C’era una volta: storia di orecchie, bocche, chiappe
C’era una volta.
Tutte le favole cominciano così.
Anche quelle più nere.
C’era una volta, perciò, a Benevento, un palazzo.
E, all’interno di quel palazzo, delle stanze.
E, dentro quelle stanze, delle sedie.
Era su quelle sedie che poggiavano tutto il giorno le chiappe di chi aveva il dovere, e il diritto, di occuparsi della città e di tutti i suoi abitanti.
Di storie, quelle sedie, ne conoscono parecchie.
Tutte iniziano con “c’era una volta”.
Non tutte, non molte, abbastanza poche in verità, finiscono con il classico “e vissero felici e contenti”.

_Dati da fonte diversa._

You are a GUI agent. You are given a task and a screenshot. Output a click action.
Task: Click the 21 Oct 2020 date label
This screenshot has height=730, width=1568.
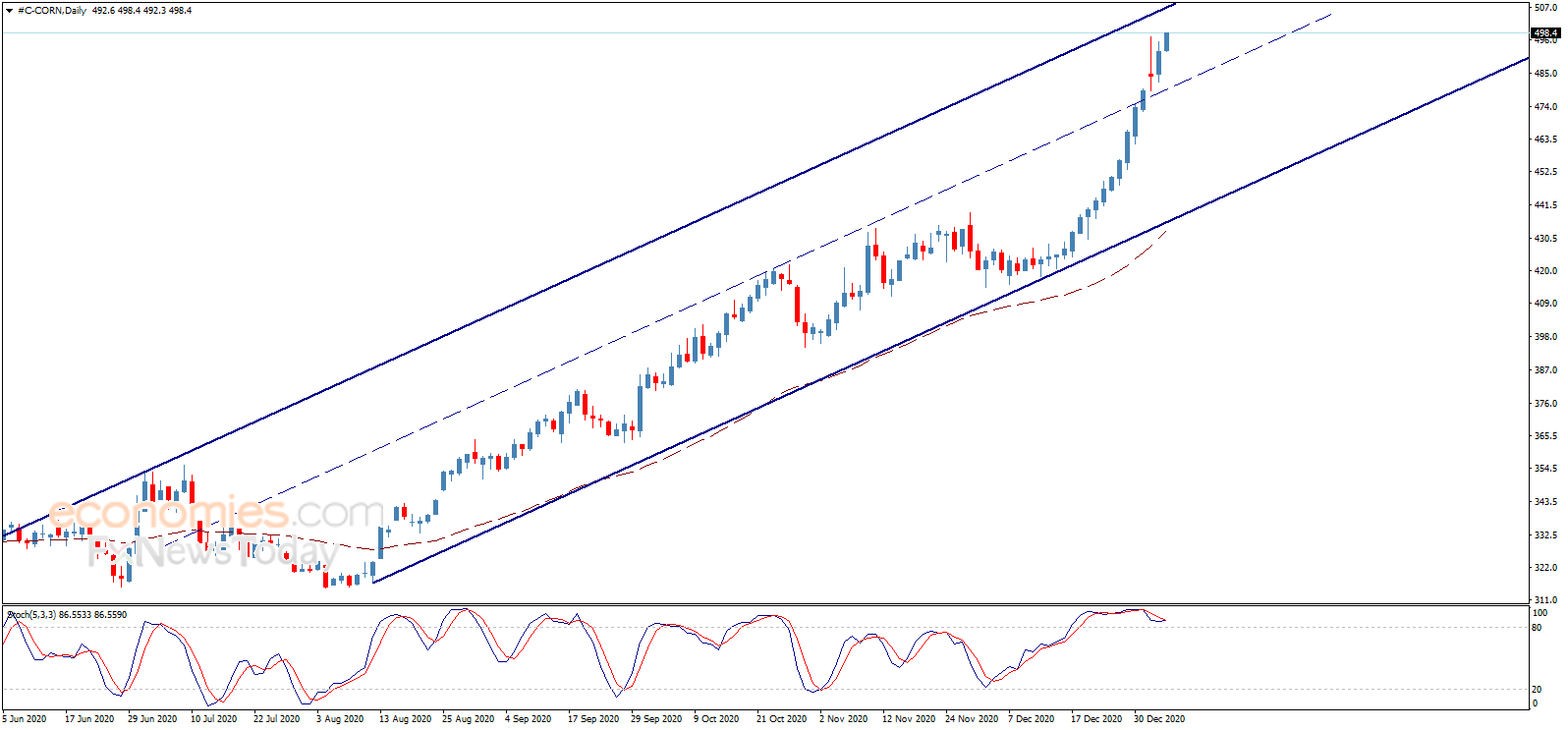pos(782,719)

Non poche, molte, quasi tutte, in verità, sono storie di chiappe che avevano orecchie.
Orecchie per ascoltare chi non stava seduto lì, su quelle sedie, dentro quelle stanze, all’interno di quel palazzo.

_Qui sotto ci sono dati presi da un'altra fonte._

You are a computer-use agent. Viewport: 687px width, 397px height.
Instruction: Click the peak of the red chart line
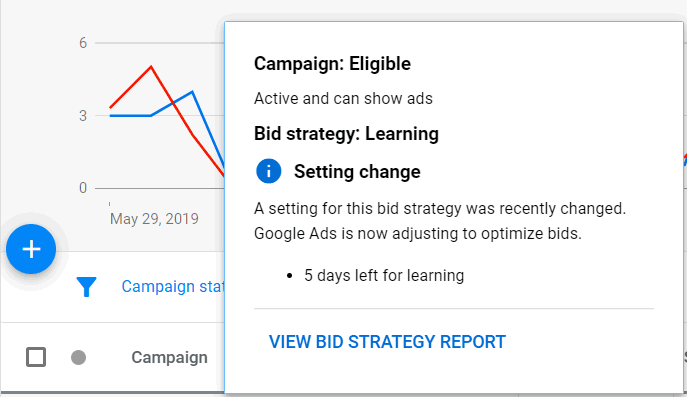click(x=151, y=67)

Orecchie per ascoltare quelle chiappe che salivano le scale di quel palazzo per parlare con quelle chiappe che avevano orecchie.
Ascoltare era, anzi, l’attività principale di quelle orecchie.

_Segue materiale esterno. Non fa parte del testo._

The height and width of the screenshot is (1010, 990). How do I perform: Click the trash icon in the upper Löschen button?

Perché sapevano bene, quelle orecchie, che il solo modo per assicurare a quelle chiappe cui erano attaccate di poter sedere a lungo su quelle sedie, dentro quelle stanze, all’interno di quel palazzo, era ascoltare.
Ascoltare e capire.
Capire e rispondere.
O almeno provarci.
O, alla peggio, fingere.
Tutte, in fondo, quelle orecchie attaccate alle chiappe di chi sedeva su quelle sedie, dentro quelle stanze, all’interno di quel palazzo e quelle bocche attaccate alle chiappe di chi saliva le scale di quel palazzo per entrare dentro quelle stanze, avevano una cosa in comune: tutte erano beneventane.
Tutte quelle chiappe, quelle orecchie, quelle bocche, quelle di chi era dentro e quelle di chi era fuori dal palazzo erano nate lì, avevano imparato a parlare lì, erano andate a scuola lì, avevano giocato lì.
Si erano innamorate lì.
Di altre orecchie, altre bocche, altre chiappe.
Vivevano lì.
Lì avevano concepito e cresciuto altre piccole orecchie, piccole bocche e piccole chiappe.
E lì, un giorno, il più lontano possibile, dopo aver seduto su quelle sedie, in quelle stanze, in quel palazzo o dopo averne salito e sceso le scale sarebbero state seppellite.
Tutte – quelle orecchie che ascoltavano, quelle bocche che parlavano, quelle chiappe alle quali bocche e orecchie erano attaccate –, tutte insieme formavano una comunità.
Tutte insieme erano una comunità.
Il palazzo, le stanze, le sedie, le scale non erano ciò che divideva quelle chiappe.
Le scale, le sedie, le stanze, Il palazzo erano precisamente ciò che le univa.
I problemi appartenevano a tutti.
A chi li aveva e aveva il diritto di lamentarsene.
E a chi li ascoltava aveva il dovere, e il diritto, di risolverli.
O almeno di provarci.
O, alla peggio, fingere.
C’era una volta, a Benevento, un palazzo.
E, all’interno di quel palazzo, delle stanze.
E, all’interno di quelle stanze, delle sedie.
Era su quelle sedie che poggiavano tutto il giorno le chiappe di chi aveva il dovere, e il diritto, di occuparsi della città e di tutti i suoi abitanti.
Oggi su quelle sedie ci sono altre chiappe.
E, su quelle sedie, all’interno di quelle stanze, dentro quel palazzo, l’unica cosa che risuona sono solo grandi, pirotecniche, rumorose scoreggie.
Massimo Iazzetti
Ndr. Ogni riferimento a persone e fatti realmente accaduti è puramente non casuale.